時間の相

これまで時制の言葉を用いて bridi を空間や時間の中に配置させることができましたね。でもこれだけでは単純化が過ぎます。時制は、話し手から見て出来事が過去か未来か現在かを表します。でもそれとは別に、出来事が起こる前なのか、もう終わった後なのか、それとも起こっているところなのか、ということも言いたいですよね。次の3つは違いますね。

まもなく宿題をするのかい?
まだ宿題をしているのかい?
もう宿題は終えたかい?

宿題をするという行動には始まりと途中と終わりがあります。最初の質問は、話題の時間が「宿題をすることの始まり」の前なのか後なのか訊ねるものです。2番目の質問は、話題の時間が「宿題をすることの途中」かどうか訊ねるものです。3番目の質問は、話題の時間が「宿題をすることの終わり」の後かどうか訊ねるものです。

それらを表わすのが相です。

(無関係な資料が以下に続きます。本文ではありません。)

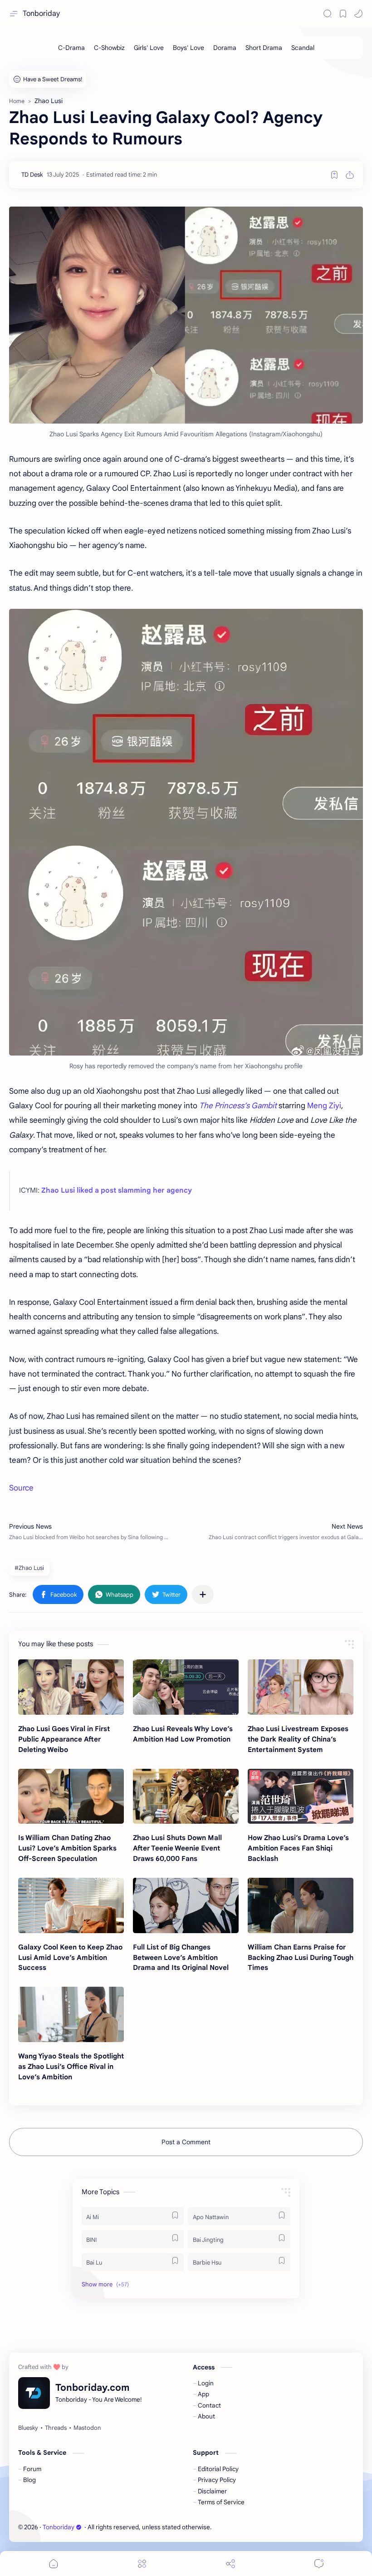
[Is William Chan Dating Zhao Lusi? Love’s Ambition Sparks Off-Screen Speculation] (71, 1796)
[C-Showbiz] (109, 47)
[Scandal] (302, 47)
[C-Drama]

相は、過去から未来への一直線上の点とは関係なく、ある出来事が始まる前なのか、終わった後なのか、起こっているところなのか、を表現します。


ロジバンでは或る出来事を過去か未来かに関係なく、始まりがあり、その最中があり、終わりがある、という「輪郭のある形」としてとらえます。(ちなみにロジバンでは空間も相としてとらえることができます。)「相」つまり出来事の「輪郭のある形」を表現するのに、ロジバンでは、selma'o ZAhO を使います。これは時制のように挿入できますが、本当の時制と併用するときは時制が最初に入ります。

注:相は時制から独立です。未来の或る時点で何かが終了すること(例:「その時、医者に説明したことになる。」)も、過去において継続中だったこと(例:「私は医者に説明していた。」)も、今現在の出来事は必要ありません。


先の質問に必要な語を見て行きましょう。


始まる前を表すには、 pu'o を使います。(ちなみに pu は、「~の前に」です。)

終わったことを表すには、 ba'o を使います。(ちなみに ba は、「~の後に」です。)

その最中であることを表すには、 ca'o を使います。


mi ba'o tavla le mikce

「医者とはもう話した。」あるいは「(過去において)医者とはもう話したところだった。」あるいは「(未来において)医者とはもう話したことになる。」


mi ca'o tavla le mikce

「医者と話している最中だ。」あるいは「(過去において)医者と話しているところだった。」あるいは「(未来において)医者と話しているところになる。」


mi pu'o tavla le mikce

「これから医者と話すところだ。」あるいは「(過去において)これから医者と話すところだった。」あるいは「(未来において)これから医者と話すところになる。」


上記の例は、過去か未来か現在かは言われていません。これに時制の語を先に付けると、その出来事が過去の事なのか未来の事なのか現在かが言い表せます。

mi pu pu'o tavla le mikce

「私は、これから医者と話すところ、だった。」


mi ba ba'o tavla le mikce

「私は、医者ともう話したことに、これからなる。」


mi pu ba'o tavla le mikce

「私は、医者ともう話したところ、だった。」


mi pu ca'o tavla le mikce

「私は、医者と話している最中、だった。」